To do a U-turn and sell out an infinitesimally small, identifiable religious minority that is already viewed with suspicion by wide swaths of the country would not only be profoundly unprincipled but would probably be too much for many progressives. This is particularly true in the context of an election campaign where the NDP has made an effort to run to the right of the Trudeau Liberals on a number of issues. But many in Quebec with anxieties about the preservation of culture and a strong secular “laicite” tradition views matters differently.

The Liberals, meanwhile, have picked up steam in recent weeks, but the view among many analysts is that their vote is relatively “inefficient,” meaning they could win the popular vote and still fall short in the seat count.

Electoral inefficiency can happen in a number of ways. Have your support spread too thin and you come in second in a lot of ridings but don’t win any. Along the same lines, winning massive majorities in certain ridings may create the perception of popular support but won’t do you much good either.

The general consensus is that the Liberals would need to win big on the popular vote to actually win the most seats, and at the moment - although there is a lot of variance from poll to poll - they are about neck-and-neck with the Conservatives. We could be in for one of those uncomfortable “mandates” where the party that wins the most seats loses the popular vote, raising fundamental questions about our model of democracy.

So what does this all mean? If an election were to be held today I expect that the Conservatives would win a plurality of the seats. I’m less certain that they will form a minority government - at least a lasting one.

To govern, they will need to get support from the other parties, and both Justin Trudeau and Thomas Mulcair have indicated that they have no interest in propping up Stephen Harper. And how could they? With the disdain that progressives in Canada hold for this prime minister, keeping him in power an hour longer than he needs to be could be political suicide.

But then what? The prime minister can continue to govern without recalling Parliament for a little while, but eventually he will have to face the House of Commons.

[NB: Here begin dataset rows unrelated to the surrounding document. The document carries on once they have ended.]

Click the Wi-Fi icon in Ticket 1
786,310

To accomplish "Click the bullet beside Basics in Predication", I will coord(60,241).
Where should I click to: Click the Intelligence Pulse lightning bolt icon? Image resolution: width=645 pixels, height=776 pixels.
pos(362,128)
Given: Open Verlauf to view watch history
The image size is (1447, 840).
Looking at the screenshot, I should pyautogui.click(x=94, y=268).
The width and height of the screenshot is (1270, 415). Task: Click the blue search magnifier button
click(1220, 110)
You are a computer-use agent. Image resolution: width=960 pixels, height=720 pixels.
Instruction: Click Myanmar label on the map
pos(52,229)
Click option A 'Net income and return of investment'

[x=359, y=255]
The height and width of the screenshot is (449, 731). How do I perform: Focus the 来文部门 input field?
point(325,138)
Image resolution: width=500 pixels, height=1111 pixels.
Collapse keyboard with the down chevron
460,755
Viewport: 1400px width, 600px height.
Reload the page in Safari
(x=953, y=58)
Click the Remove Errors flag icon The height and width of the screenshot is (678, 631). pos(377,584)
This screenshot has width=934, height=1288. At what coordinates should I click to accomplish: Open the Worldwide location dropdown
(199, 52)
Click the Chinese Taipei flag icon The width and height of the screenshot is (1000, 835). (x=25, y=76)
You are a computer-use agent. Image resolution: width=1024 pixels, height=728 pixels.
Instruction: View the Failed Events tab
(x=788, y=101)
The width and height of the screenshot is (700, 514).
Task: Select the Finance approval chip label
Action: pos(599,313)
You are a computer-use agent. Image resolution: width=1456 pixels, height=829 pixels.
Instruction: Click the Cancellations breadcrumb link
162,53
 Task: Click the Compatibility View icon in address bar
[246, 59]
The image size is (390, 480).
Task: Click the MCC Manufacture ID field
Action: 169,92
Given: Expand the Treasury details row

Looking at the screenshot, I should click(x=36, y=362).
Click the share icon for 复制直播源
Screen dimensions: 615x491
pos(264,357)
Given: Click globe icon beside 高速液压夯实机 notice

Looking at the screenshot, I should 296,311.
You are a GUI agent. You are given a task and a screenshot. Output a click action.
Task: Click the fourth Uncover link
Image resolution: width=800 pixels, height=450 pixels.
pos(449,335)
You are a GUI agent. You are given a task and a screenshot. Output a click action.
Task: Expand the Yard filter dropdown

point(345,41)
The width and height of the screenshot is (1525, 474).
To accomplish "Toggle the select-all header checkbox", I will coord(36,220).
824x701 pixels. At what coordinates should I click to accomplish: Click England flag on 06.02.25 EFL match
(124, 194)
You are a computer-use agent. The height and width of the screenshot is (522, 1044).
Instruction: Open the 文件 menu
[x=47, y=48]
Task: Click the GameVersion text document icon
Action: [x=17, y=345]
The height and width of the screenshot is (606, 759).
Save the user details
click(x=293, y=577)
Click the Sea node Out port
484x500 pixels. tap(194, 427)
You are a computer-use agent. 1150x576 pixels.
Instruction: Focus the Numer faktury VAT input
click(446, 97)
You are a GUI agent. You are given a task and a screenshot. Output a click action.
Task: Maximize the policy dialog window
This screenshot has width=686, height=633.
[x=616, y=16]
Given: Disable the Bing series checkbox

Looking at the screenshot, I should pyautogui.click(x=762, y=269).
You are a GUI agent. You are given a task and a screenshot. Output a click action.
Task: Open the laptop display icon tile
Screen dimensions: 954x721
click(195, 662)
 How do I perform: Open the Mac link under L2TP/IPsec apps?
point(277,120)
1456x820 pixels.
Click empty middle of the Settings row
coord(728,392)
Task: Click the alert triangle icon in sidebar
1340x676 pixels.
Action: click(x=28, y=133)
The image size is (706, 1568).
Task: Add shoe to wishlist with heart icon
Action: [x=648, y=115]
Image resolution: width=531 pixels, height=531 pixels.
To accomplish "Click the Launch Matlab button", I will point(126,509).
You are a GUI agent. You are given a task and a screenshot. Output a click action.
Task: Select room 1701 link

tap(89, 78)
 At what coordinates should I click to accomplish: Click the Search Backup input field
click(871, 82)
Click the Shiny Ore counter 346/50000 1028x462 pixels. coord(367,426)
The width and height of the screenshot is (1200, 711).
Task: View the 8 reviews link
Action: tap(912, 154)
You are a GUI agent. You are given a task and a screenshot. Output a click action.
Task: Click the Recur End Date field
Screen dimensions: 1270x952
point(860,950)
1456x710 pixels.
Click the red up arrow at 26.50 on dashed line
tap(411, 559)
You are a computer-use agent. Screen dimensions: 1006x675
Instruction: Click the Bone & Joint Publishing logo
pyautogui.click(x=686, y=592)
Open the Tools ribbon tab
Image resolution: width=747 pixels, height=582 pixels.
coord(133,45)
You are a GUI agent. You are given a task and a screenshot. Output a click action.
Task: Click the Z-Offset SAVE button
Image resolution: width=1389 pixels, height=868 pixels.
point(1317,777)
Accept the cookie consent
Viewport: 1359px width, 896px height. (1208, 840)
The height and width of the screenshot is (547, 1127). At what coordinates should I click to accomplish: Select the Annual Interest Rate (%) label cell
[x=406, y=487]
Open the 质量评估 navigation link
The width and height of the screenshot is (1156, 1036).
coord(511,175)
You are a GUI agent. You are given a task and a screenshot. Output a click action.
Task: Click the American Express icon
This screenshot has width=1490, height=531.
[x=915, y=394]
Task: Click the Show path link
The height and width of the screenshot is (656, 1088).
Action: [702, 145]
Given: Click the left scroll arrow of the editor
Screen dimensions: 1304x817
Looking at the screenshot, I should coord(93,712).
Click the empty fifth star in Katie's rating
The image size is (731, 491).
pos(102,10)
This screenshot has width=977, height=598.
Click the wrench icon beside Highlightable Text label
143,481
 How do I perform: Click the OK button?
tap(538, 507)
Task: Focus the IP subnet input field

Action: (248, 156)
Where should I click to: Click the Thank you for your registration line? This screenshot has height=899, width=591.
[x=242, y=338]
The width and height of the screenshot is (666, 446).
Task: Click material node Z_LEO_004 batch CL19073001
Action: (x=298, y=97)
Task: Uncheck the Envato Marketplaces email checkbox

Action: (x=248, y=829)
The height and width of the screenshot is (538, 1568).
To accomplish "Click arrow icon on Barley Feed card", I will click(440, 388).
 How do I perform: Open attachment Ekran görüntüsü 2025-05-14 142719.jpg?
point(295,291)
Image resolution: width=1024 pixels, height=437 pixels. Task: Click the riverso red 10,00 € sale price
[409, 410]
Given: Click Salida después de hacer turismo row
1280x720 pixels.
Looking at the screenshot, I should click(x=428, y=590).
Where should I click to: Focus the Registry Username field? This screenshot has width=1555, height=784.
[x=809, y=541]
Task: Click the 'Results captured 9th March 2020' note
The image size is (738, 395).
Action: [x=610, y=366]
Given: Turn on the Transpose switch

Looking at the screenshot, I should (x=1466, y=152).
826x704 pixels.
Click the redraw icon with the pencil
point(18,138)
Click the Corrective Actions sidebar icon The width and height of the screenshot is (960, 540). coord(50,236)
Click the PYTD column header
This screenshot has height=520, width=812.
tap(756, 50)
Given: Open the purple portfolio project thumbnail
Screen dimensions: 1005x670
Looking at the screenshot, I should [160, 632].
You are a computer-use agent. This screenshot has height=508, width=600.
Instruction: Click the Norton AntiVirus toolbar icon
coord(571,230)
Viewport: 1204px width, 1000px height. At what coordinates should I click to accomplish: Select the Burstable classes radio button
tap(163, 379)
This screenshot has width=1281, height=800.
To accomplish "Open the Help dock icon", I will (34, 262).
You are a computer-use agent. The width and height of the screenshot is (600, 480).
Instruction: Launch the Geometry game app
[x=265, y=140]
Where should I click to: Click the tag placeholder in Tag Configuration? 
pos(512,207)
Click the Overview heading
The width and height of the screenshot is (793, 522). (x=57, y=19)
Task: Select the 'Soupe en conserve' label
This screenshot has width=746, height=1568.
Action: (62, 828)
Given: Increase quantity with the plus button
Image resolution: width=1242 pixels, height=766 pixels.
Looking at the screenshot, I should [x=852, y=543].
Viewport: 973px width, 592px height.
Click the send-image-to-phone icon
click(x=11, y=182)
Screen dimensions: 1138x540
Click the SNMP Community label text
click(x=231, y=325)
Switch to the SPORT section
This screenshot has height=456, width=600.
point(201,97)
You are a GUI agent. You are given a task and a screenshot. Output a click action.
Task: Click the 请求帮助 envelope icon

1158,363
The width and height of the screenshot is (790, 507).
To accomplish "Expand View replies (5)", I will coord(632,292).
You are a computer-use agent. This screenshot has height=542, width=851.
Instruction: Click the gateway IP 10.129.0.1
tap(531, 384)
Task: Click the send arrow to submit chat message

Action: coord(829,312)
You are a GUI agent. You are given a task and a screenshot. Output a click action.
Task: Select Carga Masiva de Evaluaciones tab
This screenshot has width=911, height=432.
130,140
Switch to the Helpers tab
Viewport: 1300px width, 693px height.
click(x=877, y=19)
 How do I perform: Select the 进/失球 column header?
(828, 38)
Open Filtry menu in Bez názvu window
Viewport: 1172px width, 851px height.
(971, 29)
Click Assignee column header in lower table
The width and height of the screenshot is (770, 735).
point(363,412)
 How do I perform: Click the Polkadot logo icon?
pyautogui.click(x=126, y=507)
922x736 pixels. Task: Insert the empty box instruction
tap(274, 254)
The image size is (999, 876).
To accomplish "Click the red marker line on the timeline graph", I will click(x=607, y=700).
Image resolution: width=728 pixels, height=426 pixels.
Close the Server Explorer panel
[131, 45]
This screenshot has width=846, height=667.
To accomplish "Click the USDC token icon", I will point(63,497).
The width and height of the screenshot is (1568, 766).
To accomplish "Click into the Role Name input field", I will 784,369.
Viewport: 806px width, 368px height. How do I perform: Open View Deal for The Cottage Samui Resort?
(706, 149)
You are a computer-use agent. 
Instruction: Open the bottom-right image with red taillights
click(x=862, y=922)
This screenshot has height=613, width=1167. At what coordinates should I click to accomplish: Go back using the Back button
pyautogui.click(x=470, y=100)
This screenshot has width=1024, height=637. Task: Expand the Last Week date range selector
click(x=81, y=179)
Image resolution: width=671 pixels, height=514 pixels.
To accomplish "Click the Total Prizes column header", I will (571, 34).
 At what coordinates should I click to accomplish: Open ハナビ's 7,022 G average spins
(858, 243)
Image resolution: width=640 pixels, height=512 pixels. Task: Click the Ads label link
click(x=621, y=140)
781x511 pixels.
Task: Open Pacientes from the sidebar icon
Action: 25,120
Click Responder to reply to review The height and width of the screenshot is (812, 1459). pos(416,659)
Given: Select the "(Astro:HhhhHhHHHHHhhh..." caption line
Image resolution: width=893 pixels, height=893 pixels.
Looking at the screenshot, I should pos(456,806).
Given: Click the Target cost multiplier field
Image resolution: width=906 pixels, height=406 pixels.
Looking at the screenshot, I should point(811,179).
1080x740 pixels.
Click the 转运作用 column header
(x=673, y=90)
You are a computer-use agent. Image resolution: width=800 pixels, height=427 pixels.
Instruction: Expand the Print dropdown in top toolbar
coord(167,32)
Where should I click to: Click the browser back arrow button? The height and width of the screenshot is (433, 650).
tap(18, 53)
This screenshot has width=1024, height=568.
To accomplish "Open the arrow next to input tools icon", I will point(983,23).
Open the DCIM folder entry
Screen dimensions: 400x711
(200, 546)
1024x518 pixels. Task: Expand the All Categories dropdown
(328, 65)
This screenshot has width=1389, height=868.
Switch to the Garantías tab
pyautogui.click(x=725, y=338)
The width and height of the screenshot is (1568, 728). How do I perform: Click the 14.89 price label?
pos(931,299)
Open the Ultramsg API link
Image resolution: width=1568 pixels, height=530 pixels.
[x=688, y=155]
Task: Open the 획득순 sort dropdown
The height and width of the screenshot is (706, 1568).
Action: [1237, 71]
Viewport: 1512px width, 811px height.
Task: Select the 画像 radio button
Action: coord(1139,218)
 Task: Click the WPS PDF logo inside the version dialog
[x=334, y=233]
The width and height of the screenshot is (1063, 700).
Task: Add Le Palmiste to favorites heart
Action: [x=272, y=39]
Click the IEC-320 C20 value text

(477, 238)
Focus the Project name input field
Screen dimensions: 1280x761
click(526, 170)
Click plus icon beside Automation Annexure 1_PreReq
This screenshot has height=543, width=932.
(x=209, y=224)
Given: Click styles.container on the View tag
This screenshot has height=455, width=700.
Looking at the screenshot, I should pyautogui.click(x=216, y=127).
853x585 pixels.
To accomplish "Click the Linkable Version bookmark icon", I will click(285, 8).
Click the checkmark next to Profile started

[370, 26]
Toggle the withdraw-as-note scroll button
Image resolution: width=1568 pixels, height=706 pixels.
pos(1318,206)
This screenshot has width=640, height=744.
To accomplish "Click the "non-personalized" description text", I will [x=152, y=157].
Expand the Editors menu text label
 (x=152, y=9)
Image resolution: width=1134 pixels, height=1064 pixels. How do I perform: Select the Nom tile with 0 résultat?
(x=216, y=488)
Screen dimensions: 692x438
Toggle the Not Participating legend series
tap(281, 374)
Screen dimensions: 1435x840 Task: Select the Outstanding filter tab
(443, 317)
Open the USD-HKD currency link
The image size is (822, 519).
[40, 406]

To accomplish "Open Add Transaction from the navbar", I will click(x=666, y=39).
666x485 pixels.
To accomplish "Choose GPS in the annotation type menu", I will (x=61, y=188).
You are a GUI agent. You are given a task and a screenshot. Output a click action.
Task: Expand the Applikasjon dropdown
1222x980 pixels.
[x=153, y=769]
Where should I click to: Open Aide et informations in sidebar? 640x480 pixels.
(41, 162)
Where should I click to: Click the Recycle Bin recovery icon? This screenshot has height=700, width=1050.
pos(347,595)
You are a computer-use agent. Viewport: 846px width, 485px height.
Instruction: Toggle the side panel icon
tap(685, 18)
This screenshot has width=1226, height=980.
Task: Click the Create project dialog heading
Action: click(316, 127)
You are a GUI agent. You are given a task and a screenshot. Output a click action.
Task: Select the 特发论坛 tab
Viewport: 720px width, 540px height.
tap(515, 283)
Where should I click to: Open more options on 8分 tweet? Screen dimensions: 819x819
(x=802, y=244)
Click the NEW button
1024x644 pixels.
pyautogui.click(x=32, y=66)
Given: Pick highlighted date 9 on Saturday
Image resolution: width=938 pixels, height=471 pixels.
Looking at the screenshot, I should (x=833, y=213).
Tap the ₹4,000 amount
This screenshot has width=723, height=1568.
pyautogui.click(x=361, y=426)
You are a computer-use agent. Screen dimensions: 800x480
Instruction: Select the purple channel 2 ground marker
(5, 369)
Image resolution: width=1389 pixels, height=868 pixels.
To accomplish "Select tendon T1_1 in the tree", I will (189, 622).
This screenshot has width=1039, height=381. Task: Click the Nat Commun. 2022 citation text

If he loses a confidence vote, where do we go from there? Will the governor general call an election only a few months after the last one was held? And what if we have another election with the exact same outcome? Will the Conservatives get to govern in perpetuity because they have a plurality of seats even though they can’t get the support of Parliament?

Will the governor general allow one of the other parties to govern? Who knows. This is a governor general who was selected by the prime minister, and given Harper’s political cunning it seems likely that when he was chosen this scenario was not wholly absent from consideration.

There is precedent in Canadian history for parties that don’t have a plurality of the seats taking power. In 1925, Prime Minister William Lyon Mackenzie King’s Liberals got fewer seats (101) than Arthur Meighan’s Conservatives (116). King, as the incumbent, claimed the right to continue governing with the support of the Progressive party - together the two had more seats than the Conservatives - until scandal led to a vote of non-confidence months later.

It also happened in Ontario in 1985, when David Peterson’s Liberals and Bob Rae’s New Democrats teamed up to defeat the minority Conservative government on a throne speech only weeks after the provincial election.

But how would the public react? The last time anyone other than the party that won the most seats suggested they might want to assume power there were howls of outrage. The idea that the party which wins the most seats automatically gets to govern - while not necessarily the Westminster tradition - seemed to have become an informal populist “convention” of its own.

Barring some last minute swing or some sort of decisive victory on election night we could be entering a period of political uncertainty. Interesting times to live in.

Kyle Carruthers is a born-and-raised Yukoner who lives and practises law in Whitehorse.